Task to carry out
Report each line of the items below that contains the word "Describe", copying every such line in full.

Material provided
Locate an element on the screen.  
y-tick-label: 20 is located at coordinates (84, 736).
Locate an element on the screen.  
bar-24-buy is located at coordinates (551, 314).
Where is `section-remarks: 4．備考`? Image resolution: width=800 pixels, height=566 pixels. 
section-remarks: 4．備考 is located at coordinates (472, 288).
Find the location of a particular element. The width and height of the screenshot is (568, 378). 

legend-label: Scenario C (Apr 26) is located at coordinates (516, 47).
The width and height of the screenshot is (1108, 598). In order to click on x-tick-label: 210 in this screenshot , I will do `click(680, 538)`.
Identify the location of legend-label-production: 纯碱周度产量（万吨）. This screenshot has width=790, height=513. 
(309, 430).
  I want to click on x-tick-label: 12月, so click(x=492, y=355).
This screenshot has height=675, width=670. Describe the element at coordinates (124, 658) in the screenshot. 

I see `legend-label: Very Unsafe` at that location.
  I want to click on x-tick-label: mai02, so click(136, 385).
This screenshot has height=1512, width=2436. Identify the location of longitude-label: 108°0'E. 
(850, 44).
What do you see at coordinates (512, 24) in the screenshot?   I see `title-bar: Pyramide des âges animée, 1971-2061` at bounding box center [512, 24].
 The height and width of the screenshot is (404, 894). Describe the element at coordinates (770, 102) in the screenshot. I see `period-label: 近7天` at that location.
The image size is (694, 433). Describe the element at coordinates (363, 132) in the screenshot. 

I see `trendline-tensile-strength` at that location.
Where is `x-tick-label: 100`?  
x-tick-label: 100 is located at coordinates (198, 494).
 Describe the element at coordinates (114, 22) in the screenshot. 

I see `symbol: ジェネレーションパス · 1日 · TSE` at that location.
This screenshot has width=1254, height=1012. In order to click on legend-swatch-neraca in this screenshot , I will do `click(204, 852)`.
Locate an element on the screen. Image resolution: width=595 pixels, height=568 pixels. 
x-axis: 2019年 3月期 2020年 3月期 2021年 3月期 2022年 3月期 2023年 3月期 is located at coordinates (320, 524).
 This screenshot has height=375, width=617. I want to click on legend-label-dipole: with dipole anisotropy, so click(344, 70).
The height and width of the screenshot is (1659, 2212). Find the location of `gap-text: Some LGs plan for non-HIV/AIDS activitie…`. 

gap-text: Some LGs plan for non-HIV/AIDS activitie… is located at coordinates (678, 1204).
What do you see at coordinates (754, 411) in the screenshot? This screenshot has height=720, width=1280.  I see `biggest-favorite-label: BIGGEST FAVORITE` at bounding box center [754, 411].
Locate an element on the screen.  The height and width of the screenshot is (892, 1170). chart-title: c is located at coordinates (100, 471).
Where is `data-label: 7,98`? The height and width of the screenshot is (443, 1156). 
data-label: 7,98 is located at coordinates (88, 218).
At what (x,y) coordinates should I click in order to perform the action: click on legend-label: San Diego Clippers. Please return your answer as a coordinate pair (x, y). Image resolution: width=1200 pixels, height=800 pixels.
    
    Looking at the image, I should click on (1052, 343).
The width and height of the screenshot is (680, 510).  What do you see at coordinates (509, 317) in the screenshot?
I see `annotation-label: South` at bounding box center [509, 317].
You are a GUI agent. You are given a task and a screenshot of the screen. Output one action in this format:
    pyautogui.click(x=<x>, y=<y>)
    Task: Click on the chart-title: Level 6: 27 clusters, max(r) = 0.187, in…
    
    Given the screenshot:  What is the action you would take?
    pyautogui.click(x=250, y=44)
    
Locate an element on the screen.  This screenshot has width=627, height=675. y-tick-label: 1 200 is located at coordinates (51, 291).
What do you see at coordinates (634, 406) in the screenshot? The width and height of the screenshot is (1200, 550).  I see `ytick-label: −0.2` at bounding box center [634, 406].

The answer
This screenshot has height=675, width=670. Describe the element at coordinates (124, 658) in the screenshot. 
 The height and width of the screenshot is (404, 894). Describe the element at coordinates (770, 102) in the screenshot. I see `period-label: 近7天` at that location.
The image size is (694, 433). Describe the element at coordinates (363, 132) in the screenshot. 
 Describe the element at coordinates (114, 22) in the screenshot. 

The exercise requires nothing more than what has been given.